• TRY IT:
Copy out all of the data exactly as it appears.

*** DATA RECORDS Section Begins ***

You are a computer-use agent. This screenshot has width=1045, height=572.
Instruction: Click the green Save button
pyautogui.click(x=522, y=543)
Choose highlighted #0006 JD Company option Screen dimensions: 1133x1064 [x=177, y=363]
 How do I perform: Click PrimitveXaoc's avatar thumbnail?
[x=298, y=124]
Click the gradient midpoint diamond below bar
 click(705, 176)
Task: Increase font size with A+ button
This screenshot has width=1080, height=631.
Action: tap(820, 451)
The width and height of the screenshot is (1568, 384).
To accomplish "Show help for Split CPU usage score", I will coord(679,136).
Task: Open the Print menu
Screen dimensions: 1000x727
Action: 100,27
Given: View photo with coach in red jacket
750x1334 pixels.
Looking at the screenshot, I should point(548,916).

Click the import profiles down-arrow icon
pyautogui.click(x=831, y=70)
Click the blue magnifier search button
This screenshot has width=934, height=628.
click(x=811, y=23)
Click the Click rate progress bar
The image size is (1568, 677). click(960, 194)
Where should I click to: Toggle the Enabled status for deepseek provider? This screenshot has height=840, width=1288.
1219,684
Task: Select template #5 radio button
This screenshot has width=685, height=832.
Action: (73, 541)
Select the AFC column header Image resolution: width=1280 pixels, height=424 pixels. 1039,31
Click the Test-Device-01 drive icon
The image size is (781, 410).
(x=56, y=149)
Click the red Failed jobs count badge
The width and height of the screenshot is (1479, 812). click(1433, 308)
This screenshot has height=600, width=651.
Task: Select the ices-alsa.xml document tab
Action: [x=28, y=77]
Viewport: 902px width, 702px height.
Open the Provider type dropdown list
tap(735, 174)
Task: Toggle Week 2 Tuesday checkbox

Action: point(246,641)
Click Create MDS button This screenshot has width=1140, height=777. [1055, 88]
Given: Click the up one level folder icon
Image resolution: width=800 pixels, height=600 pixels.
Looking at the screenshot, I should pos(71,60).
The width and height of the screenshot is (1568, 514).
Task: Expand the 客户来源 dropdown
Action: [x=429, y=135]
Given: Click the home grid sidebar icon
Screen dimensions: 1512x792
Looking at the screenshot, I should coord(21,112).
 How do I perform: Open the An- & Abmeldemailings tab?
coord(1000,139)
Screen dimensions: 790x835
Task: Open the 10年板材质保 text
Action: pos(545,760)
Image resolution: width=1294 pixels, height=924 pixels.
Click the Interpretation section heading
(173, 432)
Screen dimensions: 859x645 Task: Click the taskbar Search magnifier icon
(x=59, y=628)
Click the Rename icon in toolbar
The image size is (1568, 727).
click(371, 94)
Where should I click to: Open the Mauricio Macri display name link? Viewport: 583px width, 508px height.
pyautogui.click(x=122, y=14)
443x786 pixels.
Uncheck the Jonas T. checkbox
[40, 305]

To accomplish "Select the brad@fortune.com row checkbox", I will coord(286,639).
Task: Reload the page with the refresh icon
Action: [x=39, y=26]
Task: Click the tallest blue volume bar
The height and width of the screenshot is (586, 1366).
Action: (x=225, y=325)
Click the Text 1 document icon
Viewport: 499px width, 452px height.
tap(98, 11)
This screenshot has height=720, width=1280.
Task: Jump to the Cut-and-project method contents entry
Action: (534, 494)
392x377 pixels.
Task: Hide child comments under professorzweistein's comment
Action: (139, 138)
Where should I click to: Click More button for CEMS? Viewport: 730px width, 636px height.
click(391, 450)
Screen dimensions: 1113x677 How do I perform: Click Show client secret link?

*** DATA RECORDS Section Ends ***

• EXERCISE RESPONSE:
You are a computer-use agent. This screenshot has width=1045, height=572.
Instruction: Click the green Save button
pyautogui.click(x=522, y=543)
Choose highlighted #0006 JD Company option Screen dimensions: 1133x1064 [x=177, y=363]
 How do I perform: Click PrimitveXaoc's avatar thumbnail?
[x=298, y=124]
Click the gradient midpoint diamond below bar
 click(705, 176)
Task: Increase font size with A+ button
This screenshot has width=1080, height=631.
Action: tap(820, 451)
The width and height of the screenshot is (1568, 384).
To accomplish "Show help for Split CPU usage score", I will coord(679,136).
Task: Open the Print menu
Screen dimensions: 1000x727
Action: 100,27
Given: View photo with coach in red jacket
750x1334 pixels.
Looking at the screenshot, I should point(548,916).

Click the import profiles down-arrow icon
pyautogui.click(x=831, y=70)
Click the blue magnifier search button
This screenshot has width=934, height=628.
click(x=811, y=23)
Click the Click rate progress bar
The image size is (1568, 677). click(960, 194)
Where should I click to: Toggle the Enabled status for deepseek provider? This screenshot has height=840, width=1288.
1219,684
Task: Select template #5 radio button
This screenshot has width=685, height=832.
Action: (73, 541)
Select the AFC column header Image resolution: width=1280 pixels, height=424 pixels. 1039,31
Click the Test-Device-01 drive icon
The image size is (781, 410).
(x=56, y=149)
Click the red Failed jobs count badge
The width and height of the screenshot is (1479, 812). click(1433, 308)
This screenshot has height=600, width=651.
Task: Select the ices-alsa.xml document tab
Action: [x=28, y=77]
Viewport: 902px width, 702px height.
Open the Provider type dropdown list
tap(735, 174)
Task: Toggle Week 2 Tuesday checkbox

Action: point(246,641)
Click Create MDS button This screenshot has width=1140, height=777. [1055, 88]
Given: Click the up one level folder icon
Image resolution: width=800 pixels, height=600 pixels.
Looking at the screenshot, I should pos(71,60).
The width and height of the screenshot is (1568, 514).
Task: Expand the 客户来源 dropdown
Action: [x=429, y=135]
Given: Click the home grid sidebar icon
Screen dimensions: 1512x792
Looking at the screenshot, I should coord(21,112).
 How do I perform: Open the An- & Abmeldemailings tab?
coord(1000,139)
Screen dimensions: 790x835
Task: Open the 10年板材质保 text
Action: pos(545,760)
Image resolution: width=1294 pixels, height=924 pixels.
Click the Interpretation section heading
(173, 432)
Screen dimensions: 859x645 Task: Click the taskbar Search magnifier icon
(x=59, y=628)
Click the Rename icon in toolbar
The image size is (1568, 727).
click(371, 94)
Where should I click to: Open the Mauricio Macri display name link? Viewport: 583px width, 508px height.
pyautogui.click(x=122, y=14)
443x786 pixels.
Uncheck the Jonas T. checkbox
[40, 305]

To accomplish "Select the brad@fortune.com row checkbox", I will coord(286,639).
Task: Reload the page with the refresh icon
Action: [x=39, y=26]
Task: Click the tallest blue volume bar
The height and width of the screenshot is (586, 1366).
Action: (x=225, y=325)
Click the Text 1 document icon
Viewport: 499px width, 452px height.
tap(98, 11)
This screenshot has height=720, width=1280.
Task: Jump to the Cut-and-project method contents entry
Action: (534, 494)
392x377 pixels.
Task: Hide child comments under professorzweistein's comment
Action: (139, 138)
Where should I click to: Click More button for CEMS? Viewport: 730px width, 636px height.
click(391, 450)
Screen dimensions: 1113x677 How do I perform: Click Show client secret link?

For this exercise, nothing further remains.